DIRECTION:
Present every line of the data below as a Markdown table with two columns, Row and Data line, giving each line its row number and skipping blank lines.

---------- DATASET RECORDS ----------

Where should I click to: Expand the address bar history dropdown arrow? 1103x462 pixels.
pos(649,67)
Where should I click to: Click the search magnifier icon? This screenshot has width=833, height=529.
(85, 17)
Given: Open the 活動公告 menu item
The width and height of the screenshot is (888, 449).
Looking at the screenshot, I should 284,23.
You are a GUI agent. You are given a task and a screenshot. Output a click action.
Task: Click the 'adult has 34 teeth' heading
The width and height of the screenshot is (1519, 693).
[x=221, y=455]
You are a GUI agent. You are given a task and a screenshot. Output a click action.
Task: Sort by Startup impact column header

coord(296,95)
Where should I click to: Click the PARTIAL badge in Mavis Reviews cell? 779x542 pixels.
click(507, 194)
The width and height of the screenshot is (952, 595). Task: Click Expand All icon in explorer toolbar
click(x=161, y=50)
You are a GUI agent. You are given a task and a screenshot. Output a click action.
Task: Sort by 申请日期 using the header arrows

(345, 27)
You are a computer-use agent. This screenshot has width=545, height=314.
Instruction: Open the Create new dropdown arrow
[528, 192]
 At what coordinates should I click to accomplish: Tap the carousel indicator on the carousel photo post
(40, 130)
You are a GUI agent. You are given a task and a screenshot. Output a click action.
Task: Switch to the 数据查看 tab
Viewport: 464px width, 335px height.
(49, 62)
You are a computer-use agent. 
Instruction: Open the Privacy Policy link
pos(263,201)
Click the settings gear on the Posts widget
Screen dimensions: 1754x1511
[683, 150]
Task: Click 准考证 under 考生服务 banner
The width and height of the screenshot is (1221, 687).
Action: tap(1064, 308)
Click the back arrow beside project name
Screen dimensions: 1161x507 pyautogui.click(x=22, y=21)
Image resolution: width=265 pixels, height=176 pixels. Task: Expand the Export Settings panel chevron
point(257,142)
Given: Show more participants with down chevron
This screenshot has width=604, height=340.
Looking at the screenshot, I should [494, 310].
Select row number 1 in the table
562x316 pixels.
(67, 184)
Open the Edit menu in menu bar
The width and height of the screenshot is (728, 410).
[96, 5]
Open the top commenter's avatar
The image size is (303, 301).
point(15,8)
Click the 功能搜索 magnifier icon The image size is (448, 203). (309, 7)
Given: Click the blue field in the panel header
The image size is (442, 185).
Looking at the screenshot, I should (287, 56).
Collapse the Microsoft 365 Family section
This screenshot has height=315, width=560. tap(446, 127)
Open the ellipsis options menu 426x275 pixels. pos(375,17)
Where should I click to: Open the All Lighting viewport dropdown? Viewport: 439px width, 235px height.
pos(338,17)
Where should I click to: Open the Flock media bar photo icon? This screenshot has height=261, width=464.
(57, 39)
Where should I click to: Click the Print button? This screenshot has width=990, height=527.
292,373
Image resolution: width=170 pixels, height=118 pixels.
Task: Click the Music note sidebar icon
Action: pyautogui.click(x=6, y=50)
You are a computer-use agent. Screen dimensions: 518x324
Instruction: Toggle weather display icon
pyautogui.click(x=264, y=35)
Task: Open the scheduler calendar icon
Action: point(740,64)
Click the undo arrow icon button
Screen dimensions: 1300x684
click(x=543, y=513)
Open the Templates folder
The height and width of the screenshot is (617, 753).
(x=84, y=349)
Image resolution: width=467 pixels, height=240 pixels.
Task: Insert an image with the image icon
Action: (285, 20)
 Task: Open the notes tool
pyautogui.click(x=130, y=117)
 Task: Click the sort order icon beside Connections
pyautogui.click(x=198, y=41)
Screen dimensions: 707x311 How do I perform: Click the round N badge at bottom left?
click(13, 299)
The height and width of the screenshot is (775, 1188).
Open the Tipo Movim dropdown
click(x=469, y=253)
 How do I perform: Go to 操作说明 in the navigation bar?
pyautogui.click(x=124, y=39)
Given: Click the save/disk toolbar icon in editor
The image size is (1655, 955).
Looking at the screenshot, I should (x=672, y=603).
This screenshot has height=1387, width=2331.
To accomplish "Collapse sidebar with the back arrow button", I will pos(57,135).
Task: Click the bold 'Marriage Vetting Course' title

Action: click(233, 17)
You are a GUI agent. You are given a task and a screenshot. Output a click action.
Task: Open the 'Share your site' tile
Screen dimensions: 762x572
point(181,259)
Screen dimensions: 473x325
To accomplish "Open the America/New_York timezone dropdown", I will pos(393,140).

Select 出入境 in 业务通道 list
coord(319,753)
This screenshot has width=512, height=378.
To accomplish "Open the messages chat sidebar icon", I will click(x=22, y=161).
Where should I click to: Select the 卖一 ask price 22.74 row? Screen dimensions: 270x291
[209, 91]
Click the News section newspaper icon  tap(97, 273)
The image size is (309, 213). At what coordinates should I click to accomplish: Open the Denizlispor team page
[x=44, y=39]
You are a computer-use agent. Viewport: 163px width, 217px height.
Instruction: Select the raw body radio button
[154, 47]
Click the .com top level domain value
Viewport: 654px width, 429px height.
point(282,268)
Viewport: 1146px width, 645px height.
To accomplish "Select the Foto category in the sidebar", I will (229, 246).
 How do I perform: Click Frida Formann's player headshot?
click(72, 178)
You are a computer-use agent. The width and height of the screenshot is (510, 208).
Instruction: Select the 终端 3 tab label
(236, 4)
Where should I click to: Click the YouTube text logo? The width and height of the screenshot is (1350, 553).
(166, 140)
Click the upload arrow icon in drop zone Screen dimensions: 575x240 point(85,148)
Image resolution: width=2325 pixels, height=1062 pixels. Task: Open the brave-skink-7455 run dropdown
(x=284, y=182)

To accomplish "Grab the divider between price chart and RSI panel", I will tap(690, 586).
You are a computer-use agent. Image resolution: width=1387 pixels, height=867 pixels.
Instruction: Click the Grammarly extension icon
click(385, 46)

----------

WRITTEN SOLUTION:
| Row | Data line |
|---|---|
| 1 | Where should I click to: Expand the address bar history dropdown arrow? 1103x462 pixels. |
| 2 | pos(649,67) |
| 3 | Where should I click to: Click the search magnifier icon? This screenshot has width=833, height=529. |
| 4 | (85, 17) |
| 5 | Given: Open the 活動公告 menu item |
| 6 | The width and height of the screenshot is (888, 449). |
| 7 | Looking at the screenshot, I should 284,23. |
| 8 | You are a GUI agent. You are given a task and a screenshot. Output a click action. |
| 9 | Task: Click the 'adult has 34 teeth' heading |
| 10 | The width and height of the screenshot is (1519, 693). |
| 11 | [x=221, y=455] |
| 12 | You are a GUI agent. You are given a task and a screenshot. Output a click action. |
| 13 | Task: Sort by Startup impact column header |
| 14 | coord(296,95) |
| 15 | Where should I click to: Click the PARTIAL badge in Mavis Reviews cell? 779x542 pixels. |
| 16 | click(507, 194) |
| 17 | The width and height of the screenshot is (952, 595). Task: Click Expand All icon in explorer toolbar |
| 18 | click(x=161, y=50) |
| 19 | You are a GUI agent. You are given a task and a screenshot. Output a click action. |
| 20 | Task: Sort by 申请日期 using the header arrows |
| 21 | (345, 27) |
| 22 | You are a computer-use agent. This screenshot has width=545, height=314. |
| 23 | Instruction: Open the Create new dropdown arrow |
| 24 | [528, 192] |
| 25 |  At what coordinates should I click to accomplish: Tap the carousel indicator on the carousel photo post |
| 26 | (40, 130) |
| 27 | You are a GUI agent. You are given a task and a screenshot. Output a click action. |
| 28 | Task: Switch to the 数据查看 tab |
| 29 | Viewport: 464px width, 335px height. |
| 30 | (49, 62) |
| 31 | You are a computer-use agent.  |
| 32 | Instruction: Open the Privacy Policy link |
| 33 | pos(263,201) |
| 34 | Click the settings gear on the Posts widget |
| 35 | Screen dimensions: 1754x1511 |
| 36 | [683, 150] |
| 37 | Task: Click 准考证 under 考生服务 banner |
| 38 | The width and height of the screenshot is (1221, 687). |
| 39 | Action: tap(1064, 308) |
| 40 | Click the back arrow beside project name |
| 41 | Screen dimensions: 1161x507 pyautogui.click(x=22, y=21) |
| 42 | Image resolution: width=265 pixels, height=176 pixels. Task: Expand the Export Settings panel chevron |
| 43 | point(257,142) |
| 44 | Given: Show more participants with down chevron |
| 45 | This screenshot has width=604, height=340. |
| 46 | Looking at the screenshot, I should [494, 310]. |
| 47 | Select row number 1 in the table |
| 48 | 562x316 pixels. |
| 49 | (67, 184) |
| 50 | Open the Edit menu in menu bar |
| 51 | The width and height of the screenshot is (728, 410). |
| 52 | [96, 5] |
| 53 | Open the top commenter's avatar |
| 54 | The image size is (303, 301). |
| 55 | point(15,8) |
| 56 | Click the 功能搜索 magnifier icon The image size is (448, 203). (309, 7) |
| 57 | Given: Click the blue field in the panel header |
| 58 | The image size is (442, 185). |
| 59 | Looking at the screenshot, I should (287, 56). |
| 60 | Collapse the Microsoft 365 Family section |
| 61 | This screenshot has height=315, width=560. tap(446, 127) |
| 62 | Open the ellipsis options menu 426x275 pixels. pos(375,17) |
| 63 | Where should I click to: Open the All Lighting viewport dropdown? Viewport: 439px width, 235px height. |
| 64 | pos(338,17) |
| 65 | Where should I click to: Open the Flock media bar photo icon? This screenshot has height=261, width=464. |
| 66 | (57, 39) |
| 67 | Where should I click to: Click the Print button? This screenshot has width=990, height=527. |
| 68 | 292,373 |
| 69 | Image resolution: width=170 pixels, height=118 pixels. |
| 70 | Task: Click the Music note sidebar icon |
| 71 | Action: pyautogui.click(x=6, y=50) |
| 72 | You are a computer-use agent. Screen dimensions: 518x324 |
| 73 | Instruction: Toggle weather display icon |
| 74 | pyautogui.click(x=264, y=35) |
| 75 | Task: Open the scheduler calendar icon |
| 76 | Action: point(740,64) |
| 77 | Click the undo arrow icon button |
| 78 | Screen dimensions: 1300x684 |
| 79 | click(x=543, y=513) |
| 80 | Open the Templates folder |
| 81 | The height and width of the screenshot is (617, 753). |
| 82 | (x=84, y=349) |
| 83 | Image resolution: width=467 pixels, height=240 pixels. |
| 84 | Task: Insert an image with the image icon |
| 85 | Action: (285, 20) |
| 86 |  Task: Open the notes tool |
| 87 | pyautogui.click(x=130, y=117) |
| 88 |  Task: Click the sort order icon beside Connections |
| 89 | pyautogui.click(x=198, y=41) |
| 90 | Screen dimensions: 707x311 How do I perform: Click the round N badge at bottom left? |
| 91 | click(13, 299) |
| 92 | The height and width of the screenshot is (775, 1188). |
| 93 | Open the Tipo Movim dropdown |
| 94 | click(x=469, y=253) |
| 95 |  How do I perform: Go to 操作说明 in the navigation bar? |
| 96 | pyautogui.click(x=124, y=39) |
| 97 | Given: Click the save/disk toolbar icon in editor |
| 98 | The image size is (1655, 955). |
| 99 | Looking at the screenshot, I should (x=672, y=603). |
| 100 | This screenshot has height=1387, width=2331. |
| 101 | To accomplish "Collapse sidebar with the back arrow button", I will pos(57,135). |
| 102 | Task: Click the bold 'Marriage Vetting Course' title |
| 103 | Action: click(233, 17) |
| 104 | You are a GUI agent. You are given a task and a screenshot. Output a click action. |
| 105 | Task: Open the 'Share your site' tile |
| 106 | Screen dimensions: 762x572 |
| 107 | point(181,259) |
| 108 | Screen dimensions: 473x325 |
| 109 | To accomplish "Open the America/New_York timezone dropdown", I will pos(393,140). |
| 110 | Select 出入境 in 业务通道 list |
| 111 | coord(319,753) |
| 112 | This screenshot has width=512, height=378. |
| 113 | To accomplish "Open the messages chat sidebar icon", I will click(x=22, y=161). |
| 114 | Where should I click to: Select the 卖一 ask price 22.74 row? Screen dimensions: 270x291 |
| 115 | [209, 91] |
| 116 | Click the News section newspaper icon  tap(97, 273) |
| 117 | The image size is (309, 213). At what coordinates should I click to accomplish: Open the Denizlispor team page |
| 118 | [x=44, y=39] |
| 119 | You are a computer-use agent. Viewport: 163px width, 217px height. |
| 120 | Instruction: Select the raw body radio button |
| 121 | [154, 47] |
| 122 | Click the .com top level domain value |
| 123 | Viewport: 654px width, 429px height. |
| 124 | point(282,268) |
| 125 | Viewport: 1146px width, 645px height. |
| 126 | To accomplish "Select the Foto category in the sidebar", I will (229, 246). |
| 127 |  How do I perform: Click Frida Formann's player headshot? |
| 128 | click(72, 178) |
| 129 | You are a computer-use agent. The width and height of the screenshot is (510, 208). |
| 130 | Instruction: Select the 终端 3 tab label |
| 131 | (236, 4) |
| 132 | Where should I click to: Click the YouTube text logo? The width and height of the screenshot is (1350, 553). |
| 133 | (166, 140) |
| 134 | Click the upload arrow icon in drop zone Screen dimensions: 575x240 point(85,148) |
| 135 | Image resolution: width=2325 pixels, height=1062 pixels. Task: Open the brave-skink-7455 run dropdown |
| 136 | (x=284, y=182) |
| 137 | To accomplish "Grab the divider between price chart and RSI panel", I will tap(690, 586). |
| 138 | You are a computer-use agent. Image resolution: width=1387 pixels, height=867 pixels. |
| 139 | Instruction: Click the Grammarly extension icon |
| 140 | click(385, 46) |